##### LISTED RECORDS

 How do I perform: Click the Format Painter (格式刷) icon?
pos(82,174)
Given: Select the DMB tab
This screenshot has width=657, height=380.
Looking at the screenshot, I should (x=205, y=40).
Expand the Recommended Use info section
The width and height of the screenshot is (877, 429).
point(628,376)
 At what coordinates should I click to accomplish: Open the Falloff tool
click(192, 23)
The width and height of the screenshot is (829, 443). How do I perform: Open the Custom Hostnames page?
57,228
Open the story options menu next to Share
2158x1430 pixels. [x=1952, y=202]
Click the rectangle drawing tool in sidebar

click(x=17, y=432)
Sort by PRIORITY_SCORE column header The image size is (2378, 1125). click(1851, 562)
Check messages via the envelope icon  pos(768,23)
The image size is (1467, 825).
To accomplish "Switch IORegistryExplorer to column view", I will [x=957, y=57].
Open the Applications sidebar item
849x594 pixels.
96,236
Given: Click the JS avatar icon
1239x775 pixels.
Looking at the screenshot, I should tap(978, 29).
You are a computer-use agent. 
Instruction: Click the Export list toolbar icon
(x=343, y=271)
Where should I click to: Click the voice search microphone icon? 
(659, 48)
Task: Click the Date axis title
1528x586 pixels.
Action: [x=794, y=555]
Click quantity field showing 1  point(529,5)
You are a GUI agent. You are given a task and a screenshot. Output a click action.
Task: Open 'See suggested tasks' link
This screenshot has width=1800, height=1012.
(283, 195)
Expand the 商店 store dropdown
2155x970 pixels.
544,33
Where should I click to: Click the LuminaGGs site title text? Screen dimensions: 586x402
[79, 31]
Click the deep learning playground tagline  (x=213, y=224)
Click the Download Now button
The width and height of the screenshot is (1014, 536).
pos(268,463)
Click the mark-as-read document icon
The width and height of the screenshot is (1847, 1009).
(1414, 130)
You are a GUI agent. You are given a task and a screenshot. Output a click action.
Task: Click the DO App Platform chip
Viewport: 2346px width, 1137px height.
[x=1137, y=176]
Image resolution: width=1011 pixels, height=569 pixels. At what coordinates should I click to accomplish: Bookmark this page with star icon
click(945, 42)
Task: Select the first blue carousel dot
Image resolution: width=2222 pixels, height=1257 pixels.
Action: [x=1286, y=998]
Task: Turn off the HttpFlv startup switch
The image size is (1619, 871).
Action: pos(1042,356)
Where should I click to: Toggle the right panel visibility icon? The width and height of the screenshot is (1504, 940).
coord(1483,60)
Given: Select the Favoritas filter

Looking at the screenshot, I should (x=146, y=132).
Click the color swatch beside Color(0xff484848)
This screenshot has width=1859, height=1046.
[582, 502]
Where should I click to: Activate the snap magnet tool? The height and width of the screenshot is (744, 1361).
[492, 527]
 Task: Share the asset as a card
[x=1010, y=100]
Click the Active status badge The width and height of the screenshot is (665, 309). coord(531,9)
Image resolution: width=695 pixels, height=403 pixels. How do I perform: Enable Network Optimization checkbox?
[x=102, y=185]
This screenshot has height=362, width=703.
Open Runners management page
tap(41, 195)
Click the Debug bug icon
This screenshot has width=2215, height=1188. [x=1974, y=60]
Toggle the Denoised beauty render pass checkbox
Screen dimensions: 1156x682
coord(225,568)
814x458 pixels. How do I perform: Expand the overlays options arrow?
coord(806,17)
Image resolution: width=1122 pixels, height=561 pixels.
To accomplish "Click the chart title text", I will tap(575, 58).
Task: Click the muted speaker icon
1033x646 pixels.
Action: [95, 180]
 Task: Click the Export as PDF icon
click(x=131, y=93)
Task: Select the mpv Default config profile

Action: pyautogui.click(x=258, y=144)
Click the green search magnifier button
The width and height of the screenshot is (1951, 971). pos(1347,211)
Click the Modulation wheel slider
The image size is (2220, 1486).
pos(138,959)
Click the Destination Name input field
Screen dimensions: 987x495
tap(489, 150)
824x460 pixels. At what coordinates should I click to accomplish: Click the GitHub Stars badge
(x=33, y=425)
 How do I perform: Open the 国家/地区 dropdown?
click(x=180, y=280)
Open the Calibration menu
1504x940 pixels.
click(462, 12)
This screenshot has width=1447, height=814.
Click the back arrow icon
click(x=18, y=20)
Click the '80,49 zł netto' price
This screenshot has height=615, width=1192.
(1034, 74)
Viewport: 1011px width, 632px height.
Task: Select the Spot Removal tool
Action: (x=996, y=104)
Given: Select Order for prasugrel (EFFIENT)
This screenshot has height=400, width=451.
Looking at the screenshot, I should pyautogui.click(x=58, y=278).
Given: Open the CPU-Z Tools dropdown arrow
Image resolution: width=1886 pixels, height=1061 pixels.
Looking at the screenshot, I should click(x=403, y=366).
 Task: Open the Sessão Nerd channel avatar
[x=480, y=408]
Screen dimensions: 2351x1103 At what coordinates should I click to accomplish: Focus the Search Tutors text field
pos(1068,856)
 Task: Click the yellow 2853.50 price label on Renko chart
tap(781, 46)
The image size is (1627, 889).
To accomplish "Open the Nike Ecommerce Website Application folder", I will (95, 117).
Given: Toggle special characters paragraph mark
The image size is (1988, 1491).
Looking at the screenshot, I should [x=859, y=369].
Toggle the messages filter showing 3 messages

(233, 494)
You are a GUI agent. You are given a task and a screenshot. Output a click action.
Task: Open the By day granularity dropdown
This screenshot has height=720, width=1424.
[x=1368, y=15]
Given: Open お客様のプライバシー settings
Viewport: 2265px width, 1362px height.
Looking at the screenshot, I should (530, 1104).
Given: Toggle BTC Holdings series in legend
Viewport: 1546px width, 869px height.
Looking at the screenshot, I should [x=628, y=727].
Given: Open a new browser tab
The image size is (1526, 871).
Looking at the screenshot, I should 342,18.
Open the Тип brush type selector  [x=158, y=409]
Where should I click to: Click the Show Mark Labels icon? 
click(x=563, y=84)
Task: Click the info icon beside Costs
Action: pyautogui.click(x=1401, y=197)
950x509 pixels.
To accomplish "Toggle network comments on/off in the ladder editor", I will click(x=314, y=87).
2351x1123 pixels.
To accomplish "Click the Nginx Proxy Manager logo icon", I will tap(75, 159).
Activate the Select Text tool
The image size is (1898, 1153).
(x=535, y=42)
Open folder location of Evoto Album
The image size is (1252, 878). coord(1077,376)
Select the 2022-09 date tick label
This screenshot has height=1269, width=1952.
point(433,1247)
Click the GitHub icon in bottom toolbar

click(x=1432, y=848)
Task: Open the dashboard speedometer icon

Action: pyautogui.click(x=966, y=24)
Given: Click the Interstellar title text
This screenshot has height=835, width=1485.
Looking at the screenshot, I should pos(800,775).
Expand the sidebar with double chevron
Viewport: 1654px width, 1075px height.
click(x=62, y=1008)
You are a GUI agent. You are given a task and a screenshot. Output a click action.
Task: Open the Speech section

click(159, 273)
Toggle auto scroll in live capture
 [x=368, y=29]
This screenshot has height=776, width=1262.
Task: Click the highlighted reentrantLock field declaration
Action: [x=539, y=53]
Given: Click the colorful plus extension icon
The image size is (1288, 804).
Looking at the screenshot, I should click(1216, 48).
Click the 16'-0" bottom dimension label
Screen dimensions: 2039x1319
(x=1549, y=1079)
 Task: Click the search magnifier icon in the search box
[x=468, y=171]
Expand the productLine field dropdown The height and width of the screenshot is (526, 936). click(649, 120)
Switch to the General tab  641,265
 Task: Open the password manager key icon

##########

ACTIVITY |
Only one part of the material above is to be transcribed, namely the lines starting with the line that has "Toggle the messages filter showing 3 messages" and going on through the line that has "Given: Open a new browser tab", exactly as they stand.

ANSWER SPACE |
Toggle the messages filter showing 3 messages

(233, 494)
You are a GUI agent. You are given a task and a screenshot. Output a click action.
Task: Open the By day granularity dropdown
This screenshot has height=720, width=1424.
[x=1368, y=15]
Given: Open お客様のプライバシー settings
Viewport: 2265px width, 1362px height.
Looking at the screenshot, I should (530, 1104).
Given: Toggle BTC Holdings series in legend
Viewport: 1546px width, 869px height.
Looking at the screenshot, I should [x=628, y=727].
Given: Open a new browser tab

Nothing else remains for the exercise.